» WHAT THIS TASK INVOLVES: From the line that contains "Instruction: Browse folder for Store file p12" down to the final line below, please repeat each line exactly and nothing more, with no pictures.

» EXTRACTED ENTRIES:
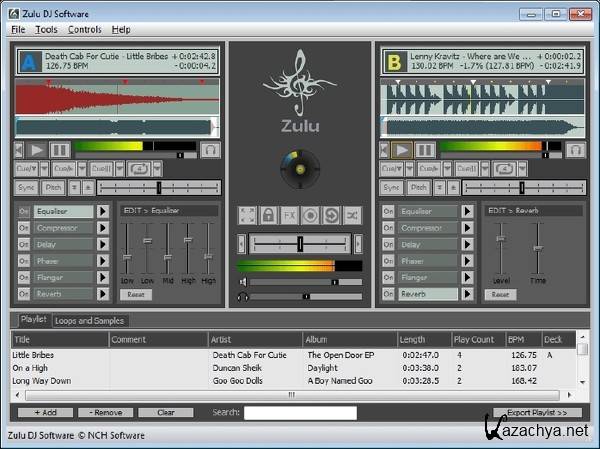The width and height of the screenshot is (600, 449).
Task: Click the record button in center panel
Action: click(311, 215)
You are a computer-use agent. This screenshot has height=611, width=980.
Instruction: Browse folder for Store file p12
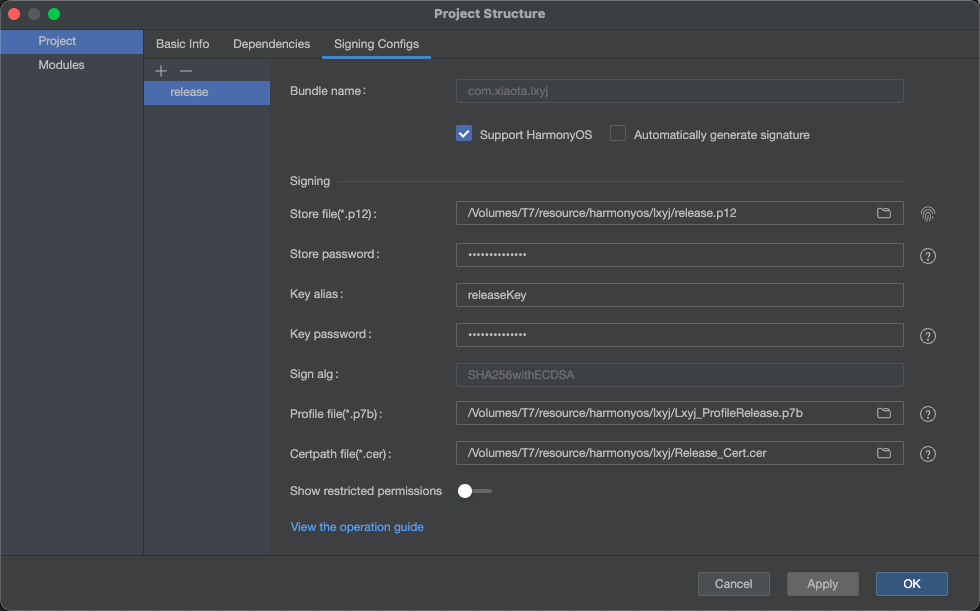tap(884, 213)
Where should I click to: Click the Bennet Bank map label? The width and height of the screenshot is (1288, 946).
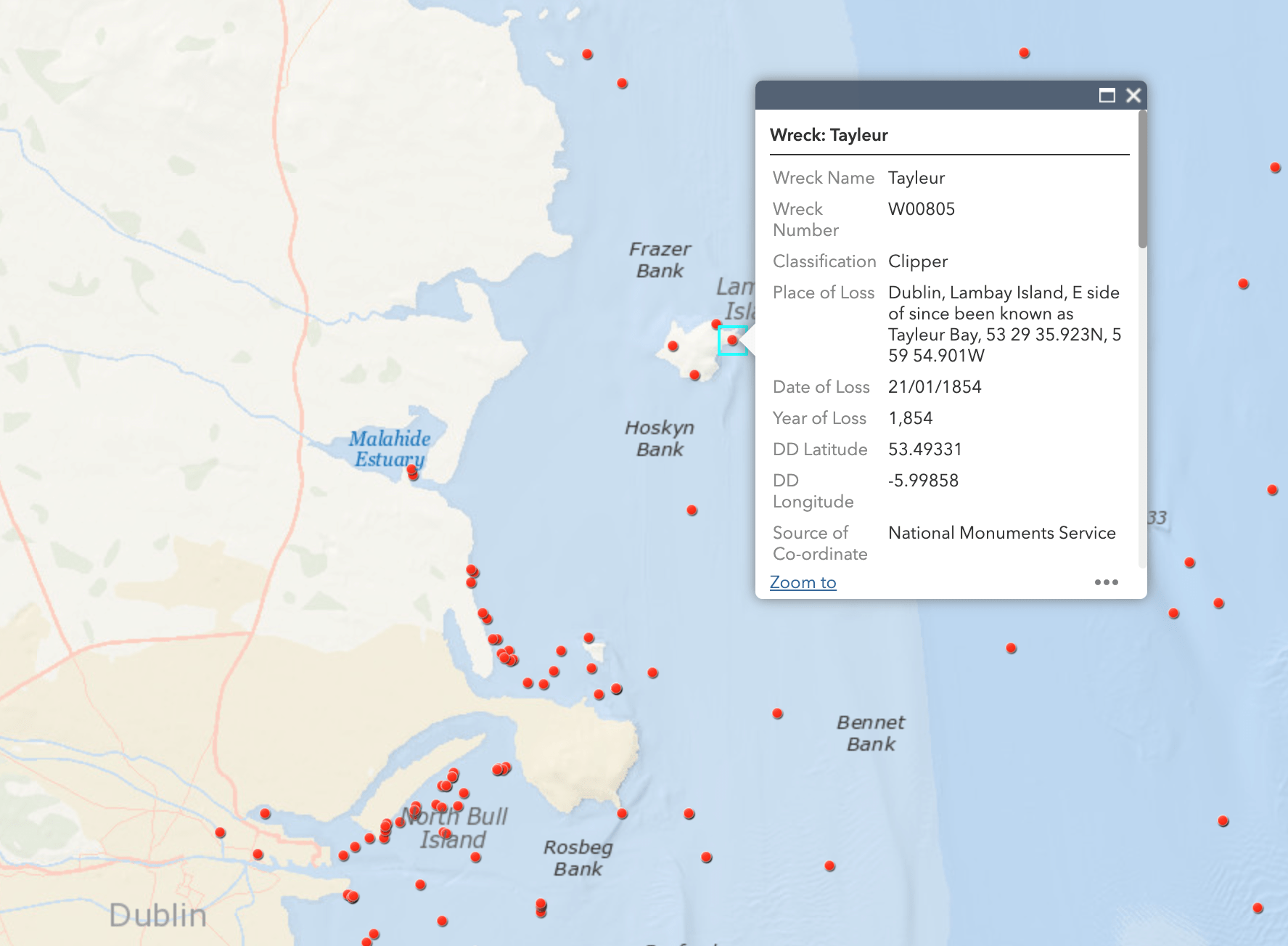871,733
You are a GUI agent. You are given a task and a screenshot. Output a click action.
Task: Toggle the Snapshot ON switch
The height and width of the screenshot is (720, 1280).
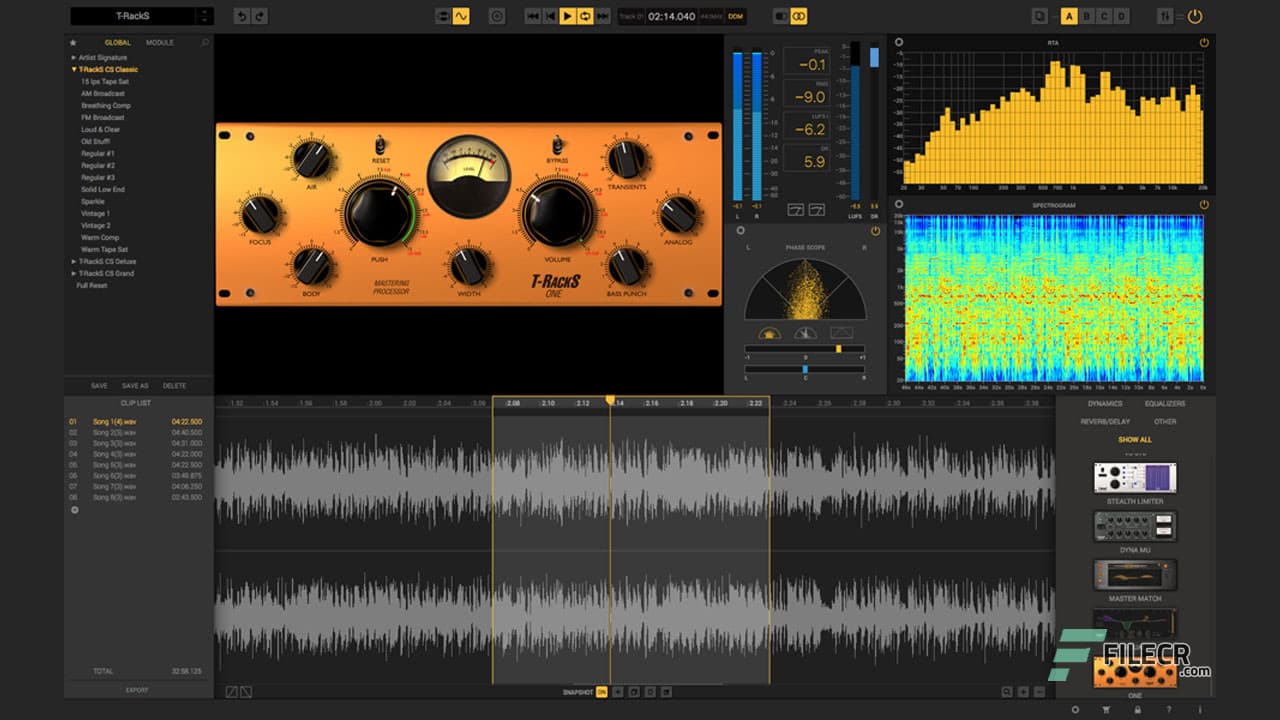pyautogui.click(x=601, y=690)
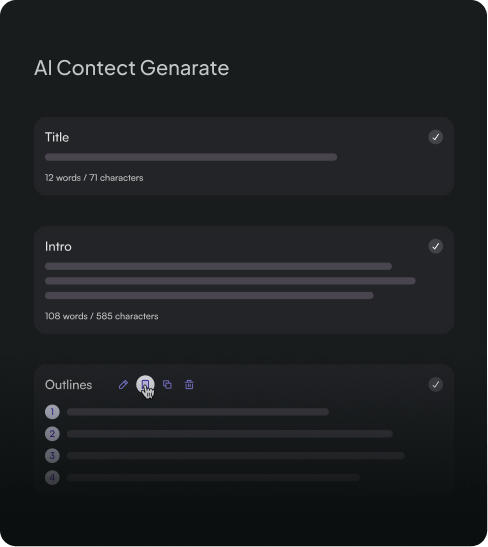Toggle the Intro section checkmark
This screenshot has height=547, width=488.
[x=436, y=246]
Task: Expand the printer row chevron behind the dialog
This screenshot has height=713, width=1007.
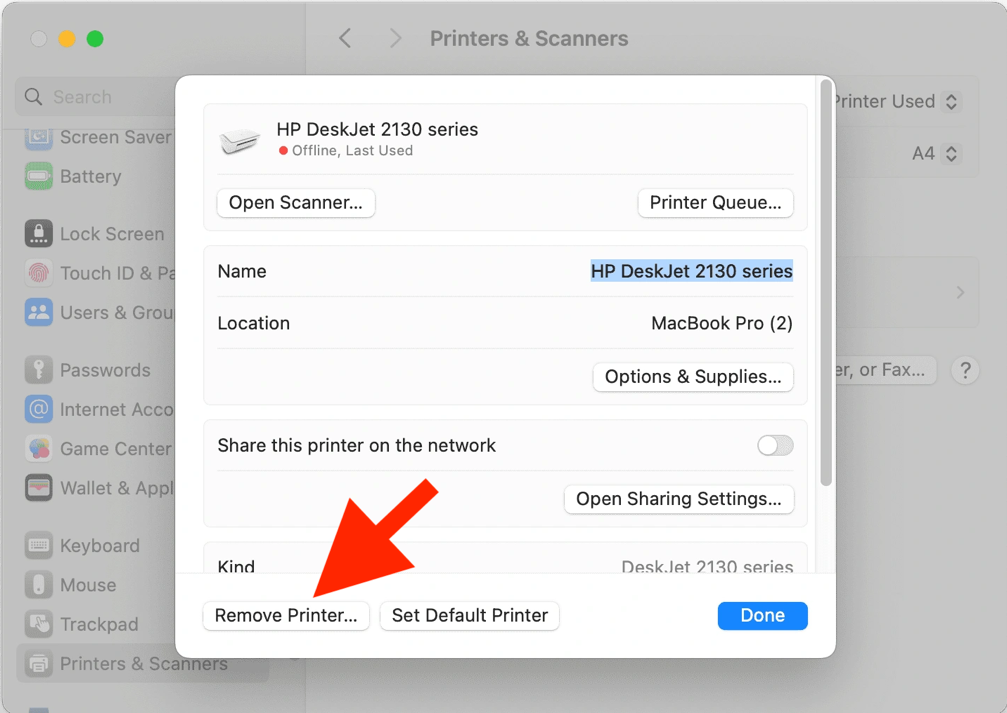Action: (x=960, y=292)
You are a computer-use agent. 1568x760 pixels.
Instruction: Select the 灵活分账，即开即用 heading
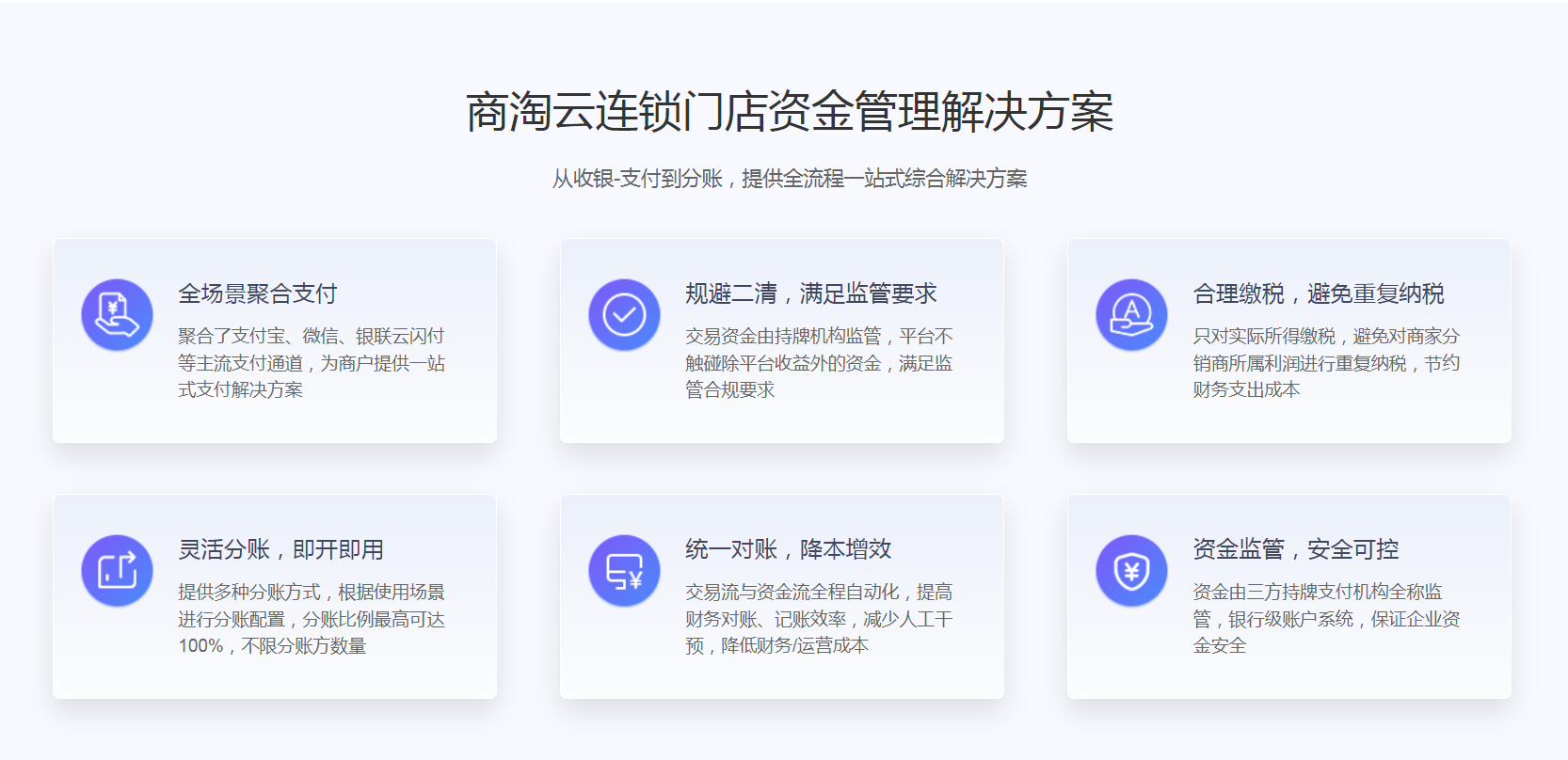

» COMPLETED TASK:
Instruction: Browse folder for Store file p12
tap(884, 213)
Where should I click to: Click the Bennet Bank map label? The width and height of the screenshot is (1288, 946).
871,733
You are a GUI agent. You are given a task and a screenshot. Output a click action.
Task: Toggle the Snapshot ON switch
The height and width of the screenshot is (720, 1280).
pyautogui.click(x=601, y=690)
Toggle the Intro section checkmark
This screenshot has height=547, width=488.
[x=436, y=246]
Task: Expand the printer row chevron behind the dialog
This screenshot has height=713, width=1007.
Action: (x=960, y=292)
You are a computer-use agent. 1568x760 pixels.
Instruction: Select the 灵活分账，即开即用 heading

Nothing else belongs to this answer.